Orwell in writing this novel created the ultimate nightmare. It led to a series of other books and popular culture stories that involved the state control of individual behaviour by electronic means, by implanting devices that controlled individuals and restrained them. You can see the parallels that come out of 1984 which in that period was regarded as the ultimate horror for society, state control.

Then I read in the proposed legislation that the government is now considering electronic monitoring. These monitors are intended to be a sort of bracelet. People are ordered to wear these bracelets to restrain certain forms of behaviour. The bracelet can be used to keep track of their whereabouts. If the judge wants to prevent a person coming near some home because it has been decided that the person is a threat to someone, this bracelet would electronically monitor the whereabouts of the person.

Once we enter into this whole business of an electronic shackle, and that is what it is, an electronic shackle, an electronic ball and chain, all kinds of opportunities present themselves in the George Orwellian model.
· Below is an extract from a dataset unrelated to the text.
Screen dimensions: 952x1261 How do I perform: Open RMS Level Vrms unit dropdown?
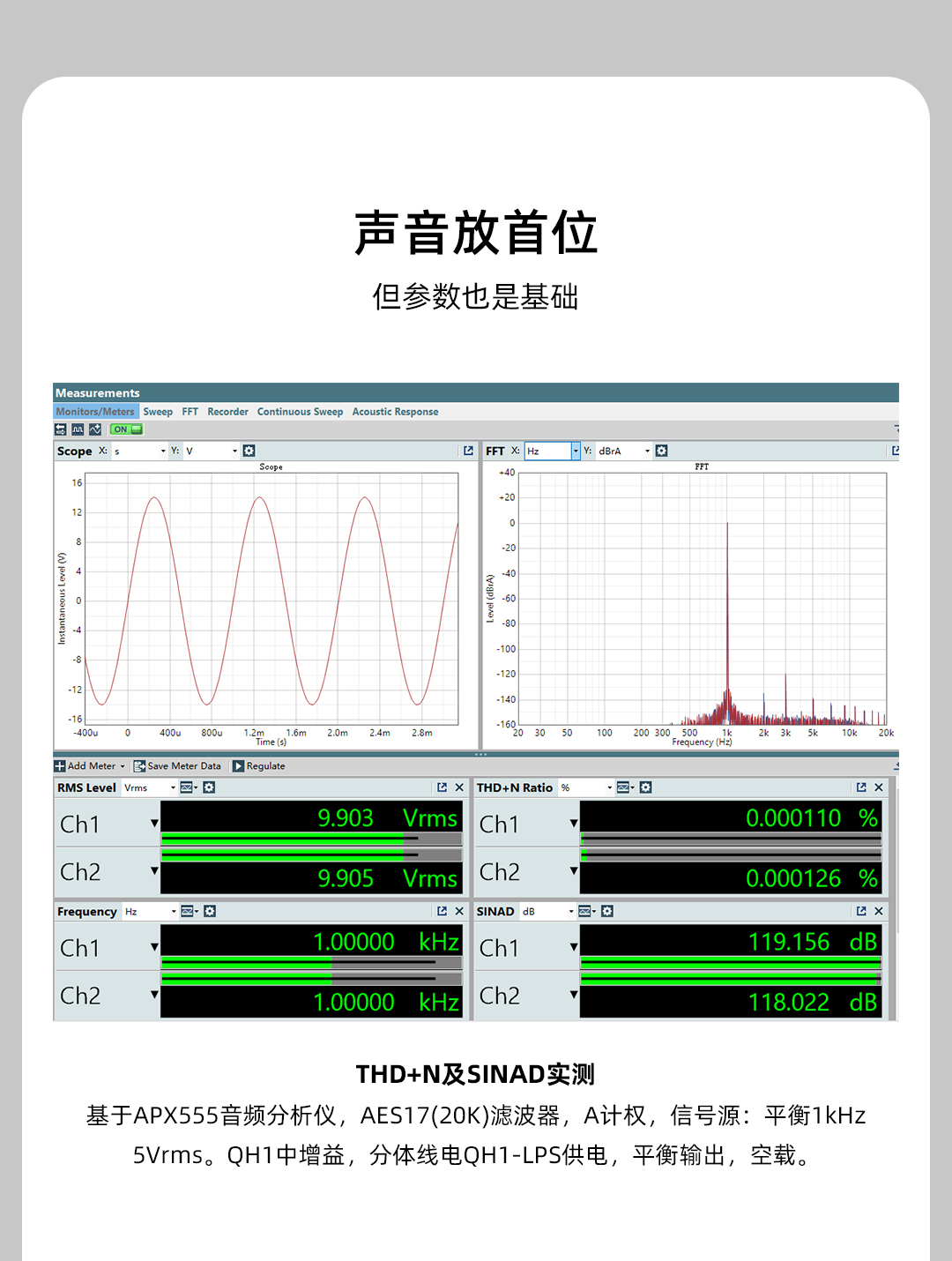tap(173, 787)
We can have a bracelet that remotely inflicts pain on an individual wearing this bracelet should that individual be about to engage in behaviour that the state wants to prevent.

As the bill is currently constituted, it basically addresses people who have the potential of committing violent offences. It could also be used on, say, a heroin addict. With a smart chip in the electronic bracelet if the addict approached a drug dealer the chip could scent the heroin and could immediately administer an electric shock to the individual to prevent this behaviour. And so it goes. The possibilities with a smart chip in this kind of bracelet are endless. We could restrain all kinds of behaviour remotely.
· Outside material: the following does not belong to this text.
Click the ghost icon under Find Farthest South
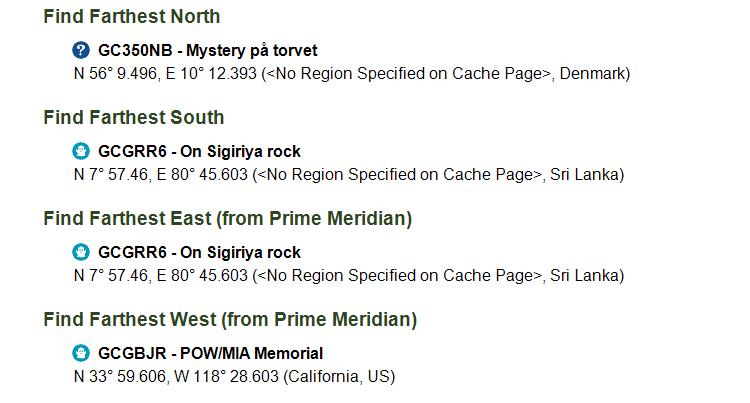The image size is (750, 403). (81, 151)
According to this legislation it is proposed that this is going to be aimed at only a certain type of offender. The problem is that when we get into this kind of thing, we are addressing very fundamental liberties. We are going right to the bottom of our basic freedoms. It is the same thing as our freedom of speech and the constant struggle there is between how to put limits on pornography while still maintaining freedom of speech.

An electronic shackle is the ultimate limitation on liberty. It allows the individual some movement in society, but in fact it is the same type of shackle that the Romans used and that was used in the slave trade.

I will explain what a shackle is as opposed to a rope or a prison cell. A shackle is restraint. We have used the nice words judicial restraint. In fact a shackle is something that limits behaviour.

Let me give an classic example. When slaves used to work in the fields picking cotton or sugar cane, they were shackled with an iron bar, the idea being that if the slave attempted to escape through the fields the shackle would get caught in the underbrush restraining their movements so that they could not get away. The ball and chain held the same idea. The ball was a weight that they had to drag and they could only get so far before they became exhausted. These were the means used by overseers to restrain their slaves in the field for work and not actually have to keep them in prisons. It was an economic tool that was very useful in the days of the slave trade.

To me there is not a great distinction between this electronic shackle and the old ball and chain. Let me just finish a point here. As proposed, this electronic shackle is only going to apply to certain types of individuals who pose certain types of risks.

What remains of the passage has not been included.